The United States Air Force awarded a follow-on contract to Charles River Analytics to design and develop a system called Argumentation-based Negotiation for Automated Sensor Tasking (ANAST). ANAST is an integrated video analysis and sensor management tool that will support the Air Force Research Lab’s Small Unmanned Systems (SUS) project.
ANAST was conceived as an efficient way to manage the military’s sensor resources. Since the number of surveillance objectives often exceeds the capabilities of available assets, effective deployment and management of sensor assets throughout an engagement is required to address scheduling needs in the face of a dynamic tactical situation. ANAST meets this challenge by combining computer vision and negotiation technologies to automate the management of sensor resources. Computer vision-based video analysis automatically identifies moving objects (potential targets) and creates tracking tasks from raw video. Argumentation-based negotiation addresses the allocation of resources to the potential targets identified by the vision system. Negotiation works continuously, providing dynamic adaptation to changes in the mission environment so that the resulting sensor tasking schedule fully integrates environment changes and the impact of schedule changes with the decision-making process.

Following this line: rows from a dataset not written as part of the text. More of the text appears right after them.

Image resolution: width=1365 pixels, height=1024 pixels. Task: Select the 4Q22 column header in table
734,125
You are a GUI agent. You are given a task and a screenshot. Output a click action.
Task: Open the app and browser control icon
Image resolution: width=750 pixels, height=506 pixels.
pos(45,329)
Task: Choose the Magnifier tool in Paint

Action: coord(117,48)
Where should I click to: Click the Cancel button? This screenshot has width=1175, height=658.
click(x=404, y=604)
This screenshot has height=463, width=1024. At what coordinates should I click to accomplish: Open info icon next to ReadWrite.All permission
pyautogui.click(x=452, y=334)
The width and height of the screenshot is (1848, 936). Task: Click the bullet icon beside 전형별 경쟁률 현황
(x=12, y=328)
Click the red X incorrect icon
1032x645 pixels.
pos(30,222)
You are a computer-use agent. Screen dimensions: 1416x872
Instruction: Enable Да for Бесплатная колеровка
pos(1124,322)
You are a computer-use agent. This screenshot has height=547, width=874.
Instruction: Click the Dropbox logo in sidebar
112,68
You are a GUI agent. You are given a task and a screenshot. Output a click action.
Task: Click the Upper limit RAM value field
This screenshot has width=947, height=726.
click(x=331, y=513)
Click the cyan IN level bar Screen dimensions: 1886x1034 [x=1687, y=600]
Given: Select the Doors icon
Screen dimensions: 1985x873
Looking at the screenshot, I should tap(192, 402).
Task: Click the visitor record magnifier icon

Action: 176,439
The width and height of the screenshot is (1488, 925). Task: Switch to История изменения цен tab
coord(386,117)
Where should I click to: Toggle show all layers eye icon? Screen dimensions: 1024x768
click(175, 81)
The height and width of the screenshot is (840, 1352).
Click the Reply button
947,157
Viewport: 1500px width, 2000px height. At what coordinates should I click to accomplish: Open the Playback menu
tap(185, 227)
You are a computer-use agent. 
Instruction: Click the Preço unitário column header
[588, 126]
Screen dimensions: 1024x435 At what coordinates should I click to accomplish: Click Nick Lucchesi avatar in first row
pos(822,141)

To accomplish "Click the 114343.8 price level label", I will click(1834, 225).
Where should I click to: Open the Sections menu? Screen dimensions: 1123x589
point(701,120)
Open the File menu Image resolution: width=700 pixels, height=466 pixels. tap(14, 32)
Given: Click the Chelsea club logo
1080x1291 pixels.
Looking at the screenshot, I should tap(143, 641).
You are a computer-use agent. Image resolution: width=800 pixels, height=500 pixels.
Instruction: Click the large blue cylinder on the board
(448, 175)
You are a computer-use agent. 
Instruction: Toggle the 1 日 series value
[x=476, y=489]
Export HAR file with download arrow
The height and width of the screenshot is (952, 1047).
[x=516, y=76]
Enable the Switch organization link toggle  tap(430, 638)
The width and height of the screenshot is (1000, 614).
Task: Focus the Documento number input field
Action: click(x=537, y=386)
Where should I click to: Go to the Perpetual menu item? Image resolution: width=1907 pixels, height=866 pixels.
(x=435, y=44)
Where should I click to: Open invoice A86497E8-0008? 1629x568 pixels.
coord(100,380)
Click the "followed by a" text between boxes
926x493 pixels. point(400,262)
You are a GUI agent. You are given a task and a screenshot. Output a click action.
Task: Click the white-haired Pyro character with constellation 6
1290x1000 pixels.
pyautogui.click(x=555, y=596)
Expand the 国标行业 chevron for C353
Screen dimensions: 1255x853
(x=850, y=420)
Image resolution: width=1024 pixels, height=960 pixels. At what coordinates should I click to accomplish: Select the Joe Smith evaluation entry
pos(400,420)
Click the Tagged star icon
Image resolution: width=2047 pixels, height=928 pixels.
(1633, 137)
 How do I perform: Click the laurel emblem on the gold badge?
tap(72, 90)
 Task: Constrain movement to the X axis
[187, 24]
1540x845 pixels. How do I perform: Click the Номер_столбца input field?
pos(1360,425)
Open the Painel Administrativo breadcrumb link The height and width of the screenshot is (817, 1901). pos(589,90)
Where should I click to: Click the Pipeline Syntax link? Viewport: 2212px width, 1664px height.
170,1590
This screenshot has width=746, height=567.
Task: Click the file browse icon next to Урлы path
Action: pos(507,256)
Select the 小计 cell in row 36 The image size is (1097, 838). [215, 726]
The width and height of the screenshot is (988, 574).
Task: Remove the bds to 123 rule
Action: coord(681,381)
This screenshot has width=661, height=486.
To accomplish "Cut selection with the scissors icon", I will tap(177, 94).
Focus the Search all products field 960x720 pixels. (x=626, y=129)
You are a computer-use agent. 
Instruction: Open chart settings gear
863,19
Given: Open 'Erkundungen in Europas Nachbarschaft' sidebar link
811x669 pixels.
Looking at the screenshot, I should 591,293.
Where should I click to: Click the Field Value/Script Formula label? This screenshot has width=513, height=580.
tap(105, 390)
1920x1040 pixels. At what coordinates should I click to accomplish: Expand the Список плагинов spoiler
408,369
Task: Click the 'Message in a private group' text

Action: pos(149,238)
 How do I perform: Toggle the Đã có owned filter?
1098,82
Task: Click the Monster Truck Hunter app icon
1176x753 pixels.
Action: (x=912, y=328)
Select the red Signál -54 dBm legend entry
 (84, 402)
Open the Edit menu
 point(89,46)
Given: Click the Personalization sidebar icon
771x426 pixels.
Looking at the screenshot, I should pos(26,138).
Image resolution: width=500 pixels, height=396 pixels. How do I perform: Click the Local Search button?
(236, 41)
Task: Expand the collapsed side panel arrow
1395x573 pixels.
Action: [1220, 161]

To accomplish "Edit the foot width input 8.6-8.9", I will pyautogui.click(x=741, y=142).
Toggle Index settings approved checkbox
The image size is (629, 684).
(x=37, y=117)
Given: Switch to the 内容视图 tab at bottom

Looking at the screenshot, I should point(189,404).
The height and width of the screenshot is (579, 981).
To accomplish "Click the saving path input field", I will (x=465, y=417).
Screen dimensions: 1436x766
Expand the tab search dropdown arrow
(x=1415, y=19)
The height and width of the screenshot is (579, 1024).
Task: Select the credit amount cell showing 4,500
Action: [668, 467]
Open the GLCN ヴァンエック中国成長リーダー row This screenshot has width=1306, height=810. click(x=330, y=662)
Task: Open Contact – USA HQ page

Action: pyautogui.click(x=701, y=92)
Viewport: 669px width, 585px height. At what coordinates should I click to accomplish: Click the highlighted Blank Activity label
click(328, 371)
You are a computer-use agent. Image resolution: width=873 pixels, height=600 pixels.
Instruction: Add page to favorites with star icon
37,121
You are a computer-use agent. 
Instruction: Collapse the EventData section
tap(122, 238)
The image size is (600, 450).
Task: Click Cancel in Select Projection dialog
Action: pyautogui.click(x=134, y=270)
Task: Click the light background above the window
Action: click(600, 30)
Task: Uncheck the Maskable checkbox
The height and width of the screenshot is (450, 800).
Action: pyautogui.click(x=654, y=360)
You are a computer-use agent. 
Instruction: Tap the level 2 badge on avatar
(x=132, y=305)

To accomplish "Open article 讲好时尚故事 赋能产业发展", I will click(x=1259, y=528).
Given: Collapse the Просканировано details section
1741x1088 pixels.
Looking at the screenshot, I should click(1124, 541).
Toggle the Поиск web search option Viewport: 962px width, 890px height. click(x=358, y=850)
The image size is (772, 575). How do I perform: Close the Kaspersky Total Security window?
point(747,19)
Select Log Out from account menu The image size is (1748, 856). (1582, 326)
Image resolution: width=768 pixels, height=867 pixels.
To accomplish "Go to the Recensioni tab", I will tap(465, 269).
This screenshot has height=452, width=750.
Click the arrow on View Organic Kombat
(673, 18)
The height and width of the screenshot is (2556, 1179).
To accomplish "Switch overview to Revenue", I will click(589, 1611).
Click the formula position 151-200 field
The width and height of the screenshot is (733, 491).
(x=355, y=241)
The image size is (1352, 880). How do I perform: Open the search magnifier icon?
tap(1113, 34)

ANAST provides an opportunity for Charles River to integrate research and development expertise gained through several related projects. The argumentation technology in ANAST is an offshoot from two other Charles River projects. With Rapid Expertise Aggregation Supporting Optimal Negotiation (REASON), Charles River developed a collaborative decision-making platform based on their argumentation technology in a DARPA-funded effort. In Integrated Software Environment for Battlespace Digital Mapping and target Range Acquisition (DMAP), they created a system able to make targeting decisions using input from a GIS system, uncertain knowledge about the state of the world, and expertise encoded in the argumentation network. The video tracking technology in ANAST stems from Adaptive Learning in Particle Systems (ALPS), which was funded by the Air Force Research Lab. ALPS is a video tracker based on a particle filter samples the space of possible target maneuvers and automatically adapts several key algorithm parameters required for real-time performance.